__TASK INPUTS__.
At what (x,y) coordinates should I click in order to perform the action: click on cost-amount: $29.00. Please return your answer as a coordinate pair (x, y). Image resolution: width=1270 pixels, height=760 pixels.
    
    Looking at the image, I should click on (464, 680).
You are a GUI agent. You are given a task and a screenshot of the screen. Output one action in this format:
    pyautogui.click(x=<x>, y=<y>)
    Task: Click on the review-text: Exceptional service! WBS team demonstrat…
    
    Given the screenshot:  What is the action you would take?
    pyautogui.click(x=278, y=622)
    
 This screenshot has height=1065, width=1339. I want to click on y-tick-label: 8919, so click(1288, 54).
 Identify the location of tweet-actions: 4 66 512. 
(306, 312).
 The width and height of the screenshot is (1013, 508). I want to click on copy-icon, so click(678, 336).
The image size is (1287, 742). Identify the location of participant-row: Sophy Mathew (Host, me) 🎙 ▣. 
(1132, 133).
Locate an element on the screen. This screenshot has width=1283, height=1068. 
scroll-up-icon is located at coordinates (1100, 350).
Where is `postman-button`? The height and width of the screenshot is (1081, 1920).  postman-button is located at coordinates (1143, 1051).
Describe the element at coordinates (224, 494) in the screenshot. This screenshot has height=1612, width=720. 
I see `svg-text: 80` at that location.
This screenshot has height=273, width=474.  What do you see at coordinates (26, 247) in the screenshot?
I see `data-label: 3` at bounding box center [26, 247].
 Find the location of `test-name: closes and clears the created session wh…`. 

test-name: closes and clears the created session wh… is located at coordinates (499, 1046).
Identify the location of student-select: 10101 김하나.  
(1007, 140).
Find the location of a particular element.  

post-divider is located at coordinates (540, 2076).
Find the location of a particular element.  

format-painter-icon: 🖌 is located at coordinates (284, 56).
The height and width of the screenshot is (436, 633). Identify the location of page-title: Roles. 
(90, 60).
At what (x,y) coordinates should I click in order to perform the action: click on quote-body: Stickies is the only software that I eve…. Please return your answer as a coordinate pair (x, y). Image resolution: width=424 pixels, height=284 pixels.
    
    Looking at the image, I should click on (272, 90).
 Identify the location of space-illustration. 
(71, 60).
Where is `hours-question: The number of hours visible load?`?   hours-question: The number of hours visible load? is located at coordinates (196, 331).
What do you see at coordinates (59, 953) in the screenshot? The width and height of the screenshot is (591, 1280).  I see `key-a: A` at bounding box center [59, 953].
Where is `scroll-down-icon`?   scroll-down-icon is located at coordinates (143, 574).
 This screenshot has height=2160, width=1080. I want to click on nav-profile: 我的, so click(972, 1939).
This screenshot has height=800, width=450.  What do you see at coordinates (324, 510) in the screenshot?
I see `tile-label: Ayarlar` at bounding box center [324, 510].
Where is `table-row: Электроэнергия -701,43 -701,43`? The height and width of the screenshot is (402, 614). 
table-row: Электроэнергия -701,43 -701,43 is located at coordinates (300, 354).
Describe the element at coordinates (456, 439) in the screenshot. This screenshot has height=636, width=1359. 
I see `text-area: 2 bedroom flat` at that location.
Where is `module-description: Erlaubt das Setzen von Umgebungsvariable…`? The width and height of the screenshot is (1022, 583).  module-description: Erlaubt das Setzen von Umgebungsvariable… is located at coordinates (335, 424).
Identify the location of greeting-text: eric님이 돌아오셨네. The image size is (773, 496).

__DIRECTIONS__. Rewrite the entries above with each "Identify the location of" changed to "Find the position of" and nothing else altered.

__SOLUTION TO THE PROBLEM__.
At what (x,y) coordinates should I click in order to perform the action: click on cost-amount: $29.00. Please return your answer as a coordinate pair (x, y). Image resolution: width=1270 pixels, height=760 pixels.
    
    Looking at the image, I should click on (464, 680).
You are a GUI agent. You are given a task and a screenshot of the screen. Output one action in this format:
    pyautogui.click(x=<x>, y=<y>)
    Task: Click on the review-text: Exceptional service! WBS team demonstrat…
    
    Given the screenshot:  What is the action you would take?
    pyautogui.click(x=278, y=622)
    
 This screenshot has height=1065, width=1339. I want to click on y-tick-label: 8919, so click(1288, 54).
 Find the position of tweet-actions: 4 66 512. 
(306, 312).
 The width and height of the screenshot is (1013, 508). I want to click on copy-icon, so click(678, 336).
The image size is (1287, 742). Find the position of participant-row: Sophy Mathew (Host, me) 🎙 ▣. 
(1132, 133).
Locate an element on the screen. This screenshot has width=1283, height=1068. 
scroll-up-icon is located at coordinates (1100, 350).
Where is `postman-button`? The height and width of the screenshot is (1081, 1920).  postman-button is located at coordinates (1143, 1051).
Describe the element at coordinates (224, 494) in the screenshot. This screenshot has height=1612, width=720. 
I see `svg-text: 80` at that location.
This screenshot has height=273, width=474.  What do you see at coordinates (26, 247) in the screenshot?
I see `data-label: 3` at bounding box center [26, 247].
 Find the location of `test-name: closes and clears the created session wh…`. 

test-name: closes and clears the created session wh… is located at coordinates (499, 1046).
Find the position of student-select: 10101 김하나.  
(1007, 140).
Find the location of a particular element.  

post-divider is located at coordinates (540, 2076).
Find the location of a particular element.  

format-painter-icon: 🖌 is located at coordinates (284, 56).
The height and width of the screenshot is (436, 633). Find the position of page-title: Roles. 
(90, 60).
At what (x,y) coordinates should I click in order to perform the action: click on quote-body: Stickies is the only software that I eve…. Please return your answer as a coordinate pair (x, y). Image resolution: width=424 pixels, height=284 pixels.
    
    Looking at the image, I should click on (272, 90).
 Find the position of space-illustration. 
(71, 60).
Where is `hours-question: The number of hours visible load?`?   hours-question: The number of hours visible load? is located at coordinates (196, 331).
What do you see at coordinates (59, 953) in the screenshot? The width and height of the screenshot is (591, 1280).  I see `key-a: A` at bounding box center [59, 953].
Where is `scroll-down-icon`?   scroll-down-icon is located at coordinates (143, 574).
 This screenshot has height=2160, width=1080. I want to click on nav-profile: 我的, so click(972, 1939).
This screenshot has height=800, width=450.  What do you see at coordinates (324, 510) in the screenshot?
I see `tile-label: Ayarlar` at bounding box center [324, 510].
Where is `table-row: Электроэнергия -701,43 -701,43`? The height and width of the screenshot is (402, 614). 
table-row: Электроэнергия -701,43 -701,43 is located at coordinates (300, 354).
Describe the element at coordinates (456, 439) in the screenshot. This screenshot has height=636, width=1359. 
I see `text-area: 2 bedroom flat` at that location.
Where is `module-description: Erlaubt das Setzen von Umgebungsvariable…`? The width and height of the screenshot is (1022, 583).  module-description: Erlaubt das Setzen von Umgebungsvariable… is located at coordinates (335, 424).
Find the position of greeting-text: eric님이 돌아오셨네. The image size is (773, 496).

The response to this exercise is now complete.